Problems You May Encounter Due to Bad Credit
Having bad credit can have serious repercussions, such as:
- Difficulty getting approved for a loan
- Higher interest rates on loans and credit cards
- Restrictive terms for loans and credit cards
- Higher down payment for loans
- Calls and follow-up from debt collectors
- Trouble finding a job (in certain states, employers can make hiring decisions based on your credit score)
- Difficulty finding a house (within specific guidelines, landlords can evaluate you as a potential renter by checking your credit history)
- Higher insurance premiums
How to Avoid Bad Credit
The good news is you can avoid bad credit and eliminate the related consequences.
To achieve that, take these critical steps:
- Pay your bills on time
Set up payment reminders through a planner or online so you don’t forget the payment deadlines. - Know which bills report to credit bureaus
This does not mean to avoid paying lenders who don’t list you immediately. Have a solid plan on how to get the rest of the bills paid on time as they can eventually take a toll on your credit. - Avoid debts
Avoid taking unnecessary debts to finance your lifestyle. When you pile up too much unnecessary debt, you may end up failing to pay the important bills. - Get good at managing your money
Before you think of getting a loan, learn how to use the money you already have as effectively as possible. Learn the difference between essential needs and frivolous wants. - Save for unexpected emergencies
Always have some money put aside to deal with any unexpected event. This is a crucial factor seeing that a growing number of Americans don’t have emergency savings.
How to Rebuild Bad Credit
It’s a good sign that the average credit score of Americans has been rising over the years. It shows the potential of rebuilding your bad credit and achieving financial freedom.

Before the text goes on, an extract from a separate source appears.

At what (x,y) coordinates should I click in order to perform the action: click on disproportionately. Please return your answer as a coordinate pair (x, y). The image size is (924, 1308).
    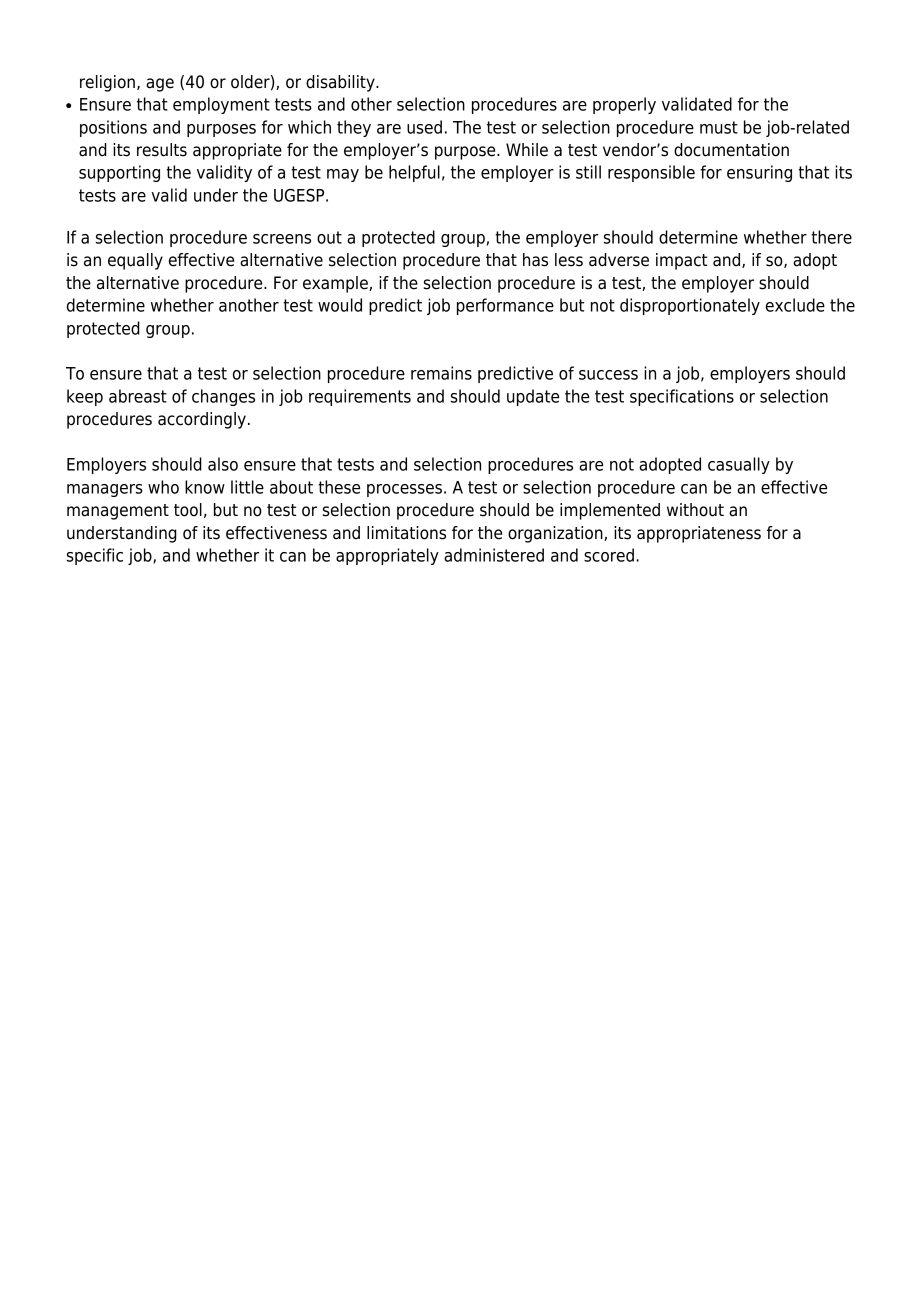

Below are 9 ways you can rebuild bad credit:
- Assess the situation
Visit or call different bureaus to get your credit report. Evaluate and compare them for any discrepancies, errors, and inaccuracies. - Apply for a secured credit card
With a secured credit card, you will pay a specific amount of money upfront as collateral to the credit card issuer. The card limits your credit balance to prevent overspending. - Avoid missed payments
Try not to miss payments on any existing or new debt. Utilize the lender’s reminders and set up automatic payments. - Avoid borrowing from high-interest lenders
You might have a problem repaying high-interest loans. Instead, look out for low-interest options. - Begin saving
Save as much as you can. This may help in paying off some of your debts. - Pay back on time
Letting your payments go beyond set deadlines can make them more costly due to interest and penalties. Delayed payments will also negatively affect your credit score. - Negotiate with lenders
Contact your lenders to see if they can adjust the payment schedule to something that works for your budget. - Develop good financial habits
Create a budget that correctly matches what you earn, and try to live within your means.
Conclusion
Every financial decision you make can push you toward good or bad credit.
Although you can rebuild bad credit, it’s far better and less stressful to avoid bad credit in the first place. Once you have bad credit, it might take you months or even years to get back to good credit.
But don’t despair. Take every necessary step to overcome bad credit, just like some of the most famous personalities who overcame millions of dollars of debt.